Modifications and extensions of the Pschorr reaction in pyrazole series. Access to the [2]benzopyrano[4,3-c]pyrazole system of pharmaceutical interest
Abstract
The Pschorr reaction performed under non-classical reaction conditions on the diazonium chloride derived from 2-amino-N-methyl-N-(3-methyl-1-phenyl-1H-pyrazol-5-yl)benzamide 1 afforded the epimers (3′R,4′S)- and (3′R,4′R)-4′-chloro-2′,4′-dihydro-2,5′-dimethyl-2′-phenylspiro[isoindoline1,3′-3′H-pyrazol]-3-one 4a and 4b together with the related enantiomers.
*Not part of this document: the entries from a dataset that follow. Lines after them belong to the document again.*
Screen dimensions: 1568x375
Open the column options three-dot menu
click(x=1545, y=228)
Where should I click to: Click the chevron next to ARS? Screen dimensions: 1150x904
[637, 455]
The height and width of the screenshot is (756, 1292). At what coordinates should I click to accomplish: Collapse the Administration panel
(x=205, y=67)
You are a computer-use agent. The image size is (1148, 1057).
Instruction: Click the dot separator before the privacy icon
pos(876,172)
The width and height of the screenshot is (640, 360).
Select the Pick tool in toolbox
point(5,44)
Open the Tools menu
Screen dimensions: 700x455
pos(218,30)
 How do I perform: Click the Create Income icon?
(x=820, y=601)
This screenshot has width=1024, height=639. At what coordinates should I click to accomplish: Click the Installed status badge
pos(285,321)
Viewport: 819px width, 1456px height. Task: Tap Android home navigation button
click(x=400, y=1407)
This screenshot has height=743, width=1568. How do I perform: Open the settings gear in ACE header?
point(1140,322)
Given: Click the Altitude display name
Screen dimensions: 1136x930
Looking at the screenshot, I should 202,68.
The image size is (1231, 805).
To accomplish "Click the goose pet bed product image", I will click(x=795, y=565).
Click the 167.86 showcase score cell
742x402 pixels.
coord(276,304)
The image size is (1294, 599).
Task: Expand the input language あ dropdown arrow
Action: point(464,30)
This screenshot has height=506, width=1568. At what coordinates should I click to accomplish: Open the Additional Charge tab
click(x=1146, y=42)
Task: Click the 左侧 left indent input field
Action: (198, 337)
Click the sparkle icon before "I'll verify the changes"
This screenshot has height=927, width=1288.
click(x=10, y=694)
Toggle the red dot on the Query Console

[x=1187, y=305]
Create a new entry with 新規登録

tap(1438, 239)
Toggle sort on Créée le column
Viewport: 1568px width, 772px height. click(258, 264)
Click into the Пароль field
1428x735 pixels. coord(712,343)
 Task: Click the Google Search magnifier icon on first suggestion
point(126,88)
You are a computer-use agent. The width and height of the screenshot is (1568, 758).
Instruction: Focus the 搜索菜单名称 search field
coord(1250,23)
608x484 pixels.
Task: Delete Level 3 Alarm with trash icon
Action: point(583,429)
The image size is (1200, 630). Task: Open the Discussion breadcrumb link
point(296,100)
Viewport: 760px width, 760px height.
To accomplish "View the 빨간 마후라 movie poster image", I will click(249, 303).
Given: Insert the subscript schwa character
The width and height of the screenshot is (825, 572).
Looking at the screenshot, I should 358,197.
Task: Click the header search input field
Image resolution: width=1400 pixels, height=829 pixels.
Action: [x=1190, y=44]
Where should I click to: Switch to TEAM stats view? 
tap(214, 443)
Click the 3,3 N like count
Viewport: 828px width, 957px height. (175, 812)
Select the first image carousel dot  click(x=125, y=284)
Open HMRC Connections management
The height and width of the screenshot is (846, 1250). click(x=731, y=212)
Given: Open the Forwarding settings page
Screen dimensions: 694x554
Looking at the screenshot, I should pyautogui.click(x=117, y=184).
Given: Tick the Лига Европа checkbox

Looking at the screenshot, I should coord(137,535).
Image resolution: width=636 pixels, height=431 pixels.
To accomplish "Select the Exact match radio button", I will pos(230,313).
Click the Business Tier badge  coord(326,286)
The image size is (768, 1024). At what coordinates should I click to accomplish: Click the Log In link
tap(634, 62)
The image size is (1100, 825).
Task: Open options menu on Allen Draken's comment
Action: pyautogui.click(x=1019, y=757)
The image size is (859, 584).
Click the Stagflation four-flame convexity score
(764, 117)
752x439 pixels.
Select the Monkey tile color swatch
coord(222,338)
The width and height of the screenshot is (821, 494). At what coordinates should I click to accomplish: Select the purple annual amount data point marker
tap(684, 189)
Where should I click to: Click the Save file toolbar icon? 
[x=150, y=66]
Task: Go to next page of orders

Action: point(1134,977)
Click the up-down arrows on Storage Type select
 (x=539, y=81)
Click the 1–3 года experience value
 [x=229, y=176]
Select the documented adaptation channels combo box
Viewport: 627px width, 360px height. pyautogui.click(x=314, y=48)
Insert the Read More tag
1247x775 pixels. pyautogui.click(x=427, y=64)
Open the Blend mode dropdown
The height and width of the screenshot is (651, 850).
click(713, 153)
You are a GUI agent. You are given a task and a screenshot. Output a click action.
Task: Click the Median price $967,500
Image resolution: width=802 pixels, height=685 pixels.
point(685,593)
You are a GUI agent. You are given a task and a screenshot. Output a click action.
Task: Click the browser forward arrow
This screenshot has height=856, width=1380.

The epimers were easily converted under acid conditions into both 4-chloro-3-methyl-5-[2-(methylcarbamoyl)phenyl]-1-phenyl-1H-pyrazole 5 and the potentially pharmacologically active 3-methyl-1-phenyl-1H-[2]benzopyrano[4,3-c]pyrazol-5-one 3, whereas under base conditions, as well as thermally, only compound 5 was obtained.
The molecular structure of epimer 4a and that of the derivative 5 were confirmed by single-crystal X-ray analysis. The crystal of compound 5 is characterized by the presence of two conformational isomers in the unit cell.